* [Exercise] Return all entries word for word, but drop any images.

(Collected data entries)
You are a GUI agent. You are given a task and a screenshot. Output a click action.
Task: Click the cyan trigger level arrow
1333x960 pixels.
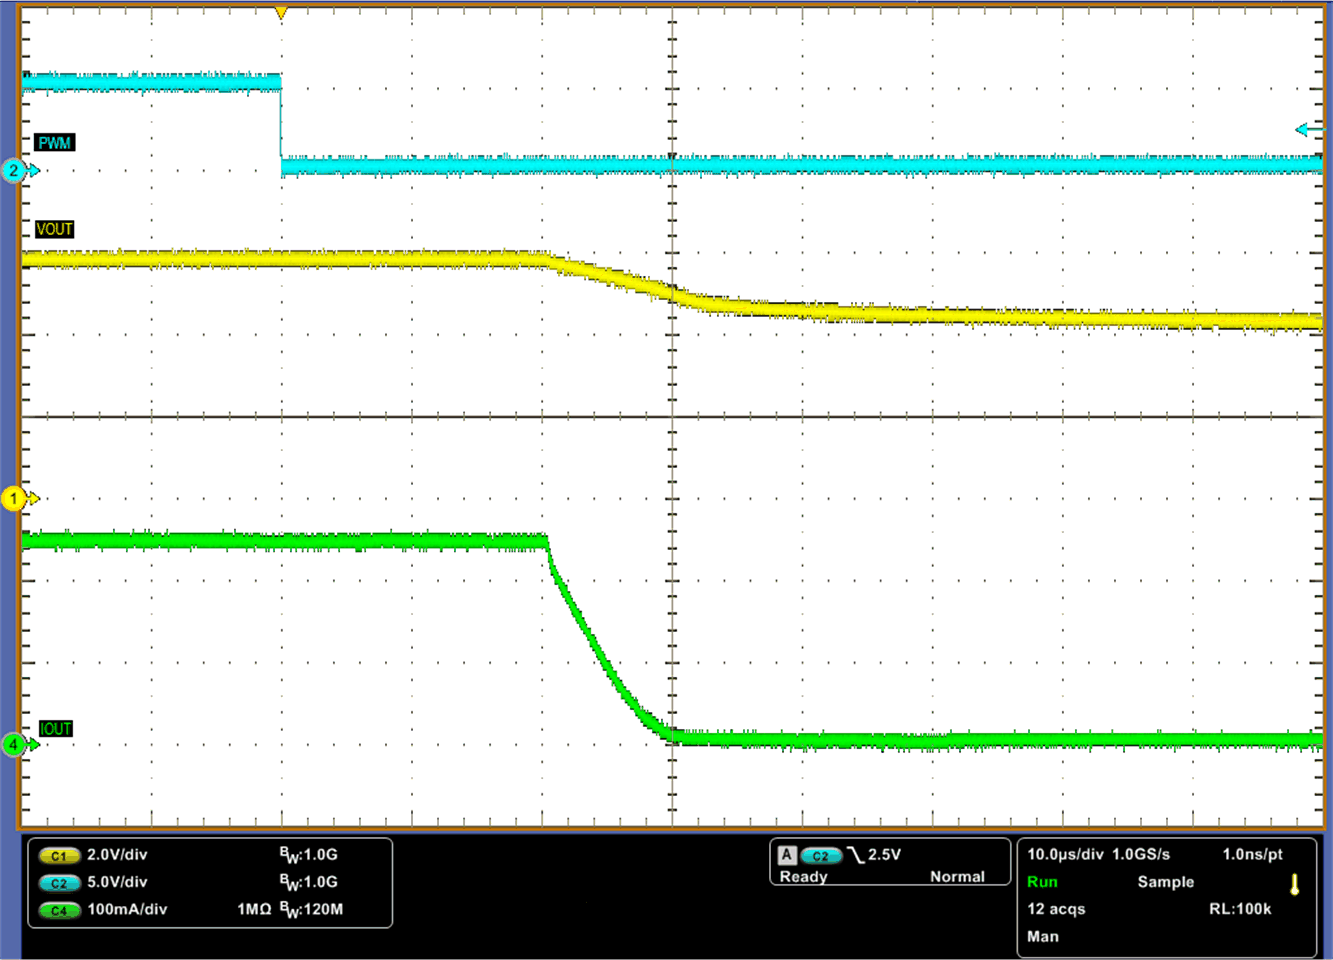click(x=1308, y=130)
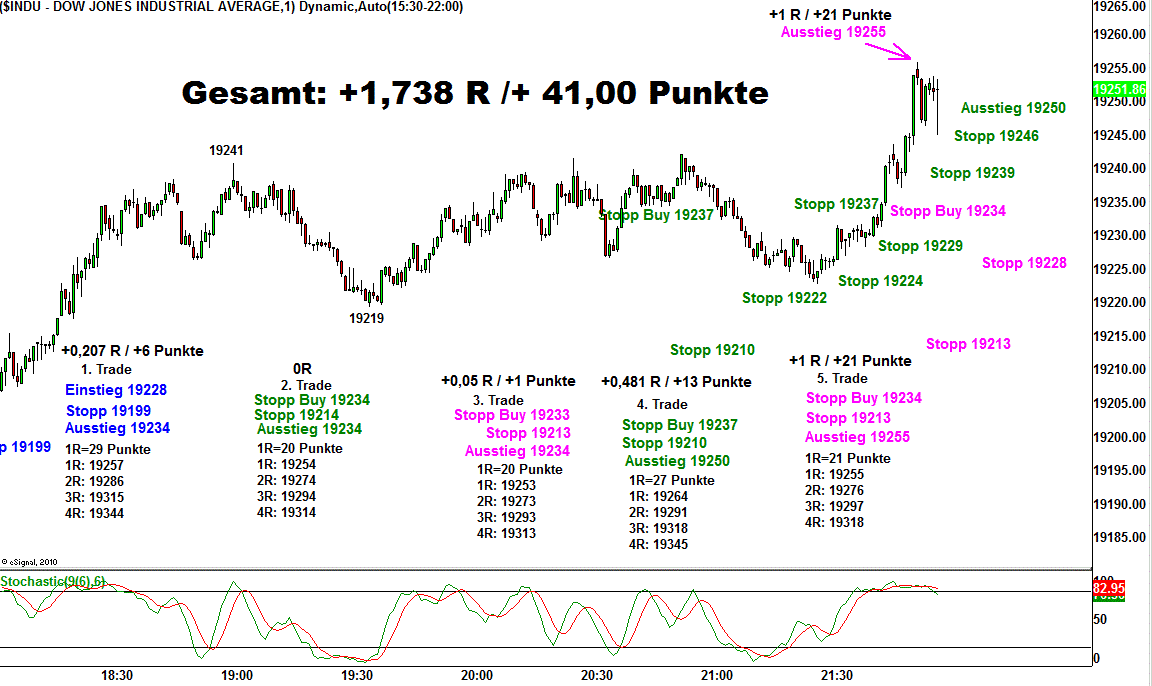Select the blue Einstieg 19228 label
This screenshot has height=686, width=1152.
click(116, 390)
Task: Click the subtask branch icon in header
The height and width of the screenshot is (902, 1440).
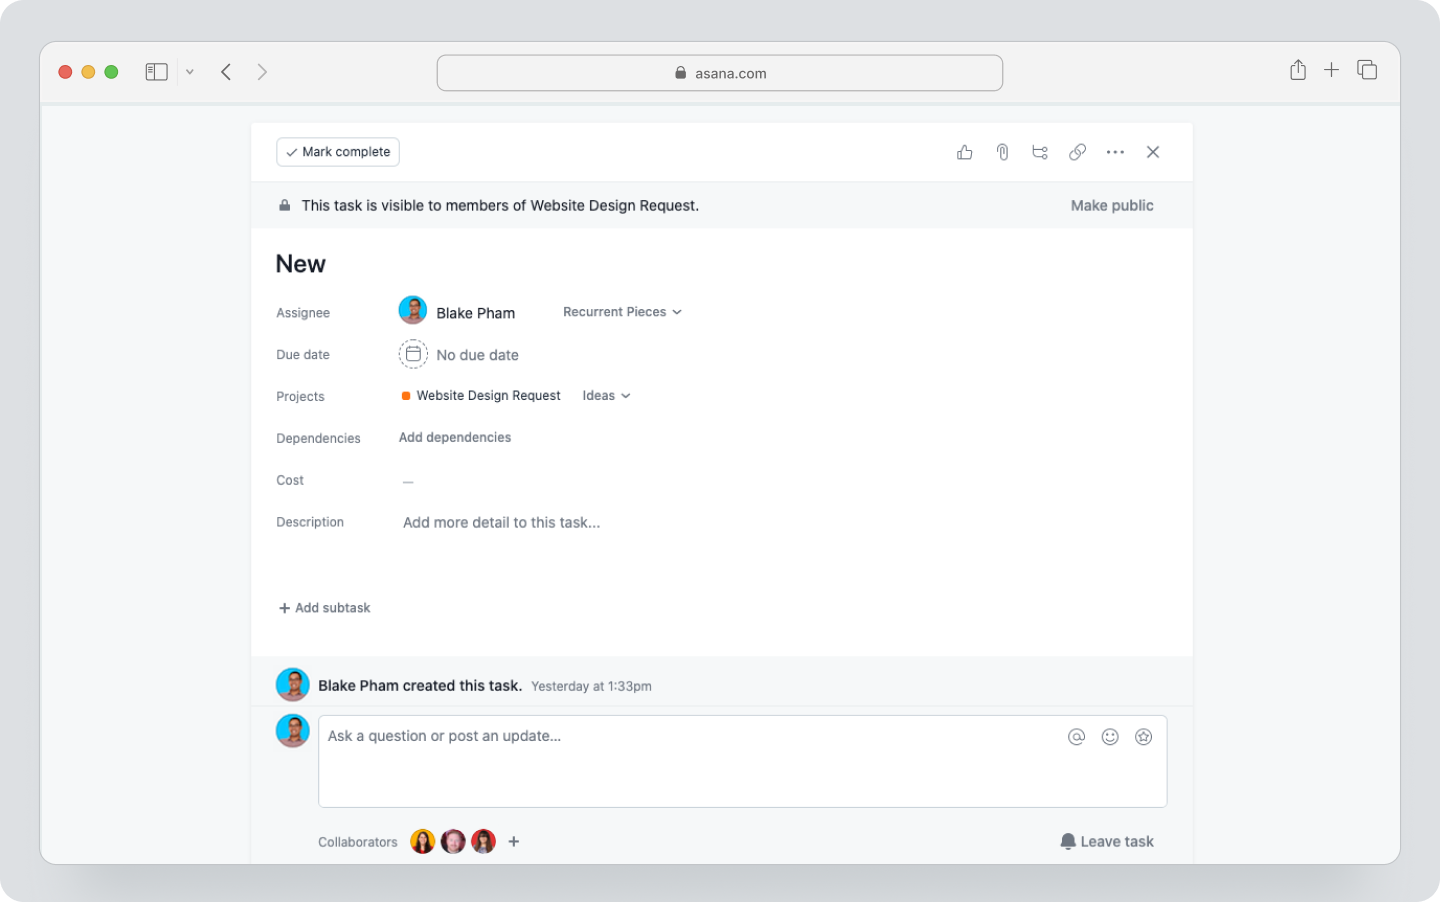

* [Solved exercise]
You are a GUI agent. You are given a task and a screenshot. Output a click action.
Task: Click the cyan trigger level arrow
1333x960 pixels.
click(x=1308, y=130)
Select the blue Einstieg 19228 label
This screenshot has height=686, width=1152.
click(116, 390)
Task: Click the subtask branch icon in header
The height and width of the screenshot is (902, 1440).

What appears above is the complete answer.